Bacteriophage lysin P26ly combats multidrug-resistant Escherichia coli O157 and methicillin-resistant Staphylococcus aureus via cell wall degradation and membrane disruption

To address the growing challenge of antimicrobial resistance, we evaluated P26ly, a novel 17-kDa lysin derived from Shigella-infecting phage DS8 with a conserved lambda_lys-like domain. The antimicrobial effects of P26ly were assessed via turbidimetric, time-kill, and viability assays. Membrane disruption and Reactive Oxygen Species (ROS) accumulation were evaluated using fluorescence-based assays with multiple functional probes. Cellular damage was observed through scanning electron microscopy.

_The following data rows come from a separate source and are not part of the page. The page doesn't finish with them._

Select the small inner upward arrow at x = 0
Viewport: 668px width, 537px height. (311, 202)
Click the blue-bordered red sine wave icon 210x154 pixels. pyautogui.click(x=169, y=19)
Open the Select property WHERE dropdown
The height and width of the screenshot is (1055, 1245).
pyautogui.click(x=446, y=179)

P26ly was found to exhibit significant Antibacterial and antibiofilm activities against multidrug-resistant Escherichia coli O157 (Gram-negative) and methicillin-resistant Staphylococcus aureus (Gram-positive). Notably, P26ly effectively degraded Bacterial cell walls and disrupted cell membrane integrity, as evidenced by reduced membrane fluidity and proton motive force dissipation. These effects led to excessive ROS production and substantial ATP leakage, ultimately causing cell death. The dual mechanism of action of P26ly-cell wall degradation and membrane disruption-positions it as a promising candidate for bypassing conventional resistance mechanisms and effectively combating multidrug-resistant bacteria.

Antibacterial mechanism; Antibiotic resistance; Bacteriophage lysin; Biofilm; Protein expression.